Кроме того, преимуществом предлагаемого способа является возможность диагностики сенсибилизации к химическим соединениям вызываемой не только облигатными аллергенами, но и гаптенами (низкомолекулярными веществами), приобретающими свойства полноценных аллергенов после конъюгации (сцепления) с белками организма.

Получение точных данных о сенсибилизации к химическим соединениям позволяет своевременно проводить профилактические и терапевтические мероприятия по предотвращению или уменьшению тяжести аллергических заболеваний у населения.

Изобретение относится к медицине, а именно к медицинской экологии.
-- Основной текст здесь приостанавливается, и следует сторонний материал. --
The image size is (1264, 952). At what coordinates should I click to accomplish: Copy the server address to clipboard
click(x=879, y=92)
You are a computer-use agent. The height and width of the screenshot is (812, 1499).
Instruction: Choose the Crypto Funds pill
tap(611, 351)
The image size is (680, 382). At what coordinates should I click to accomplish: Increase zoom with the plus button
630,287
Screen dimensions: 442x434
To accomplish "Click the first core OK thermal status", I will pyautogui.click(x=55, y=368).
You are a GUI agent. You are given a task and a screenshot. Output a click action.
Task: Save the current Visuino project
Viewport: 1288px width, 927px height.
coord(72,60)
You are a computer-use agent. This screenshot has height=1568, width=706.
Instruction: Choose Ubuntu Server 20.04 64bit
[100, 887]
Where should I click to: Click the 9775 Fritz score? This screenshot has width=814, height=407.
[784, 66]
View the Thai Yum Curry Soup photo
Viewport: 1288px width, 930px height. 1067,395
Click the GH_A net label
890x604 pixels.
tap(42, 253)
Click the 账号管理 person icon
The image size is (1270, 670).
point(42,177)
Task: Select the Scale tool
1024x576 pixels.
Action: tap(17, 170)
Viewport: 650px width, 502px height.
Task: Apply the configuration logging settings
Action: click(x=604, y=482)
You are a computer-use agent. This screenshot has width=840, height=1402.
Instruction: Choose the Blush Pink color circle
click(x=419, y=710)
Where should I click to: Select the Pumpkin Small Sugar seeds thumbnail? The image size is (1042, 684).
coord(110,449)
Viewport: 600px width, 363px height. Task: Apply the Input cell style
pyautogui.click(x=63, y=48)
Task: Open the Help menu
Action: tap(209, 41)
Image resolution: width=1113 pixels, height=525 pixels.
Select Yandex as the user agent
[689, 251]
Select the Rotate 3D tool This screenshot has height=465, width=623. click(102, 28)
Сущность изобретения: проводят двухстадийный иммуноферментный анализ, где на первой стадии производят инкубацию образцов сыворотки крови с антителами к константным доменам IgE, на второй стадии добавляют конъюгат антител к вариабельным доменам IgE с пероксидазой и одновременно - химическое вещество-аллерген, производят окрашивание образовавшегося иммунохимического комплекса специфичных IgE-антител хромогеном, регистрируют оптическую плотность и при уменьшении оптической плотности в пробе относительно контроля в 1,5 раза и более диагностируют сенсибилизацию к химическому соединению - аллергену. 1 табл.

Способ оценки сенсибилизации к химическим соединениям, включающий проведение иммуноферментного анализа, отличающийся тем, что иммуноферментный анализ ведут в две стадии, на первой из которых производят инкубацию образцов сыворотки крови с антителами к константным доменам IgE, иммобилизованным на поверхности лунок, затем после отмыва лунок осуществляют вторую стадию, на которой в лунки добавляют конъюгат антител к вариабельным доменам IgE с пероксидазой и одновременно - химическое соединение-аллерген, образовавшийся при этом иммунохимический комплекс специфичных IgE-антител окрашивают хромогеном, регистрируют оптическую плотность и при уменьшении оптической плотности в пробе относительно контроля в 1,5 раза и более диагностируют сенсибилизацию к химическому соединению-аллергену.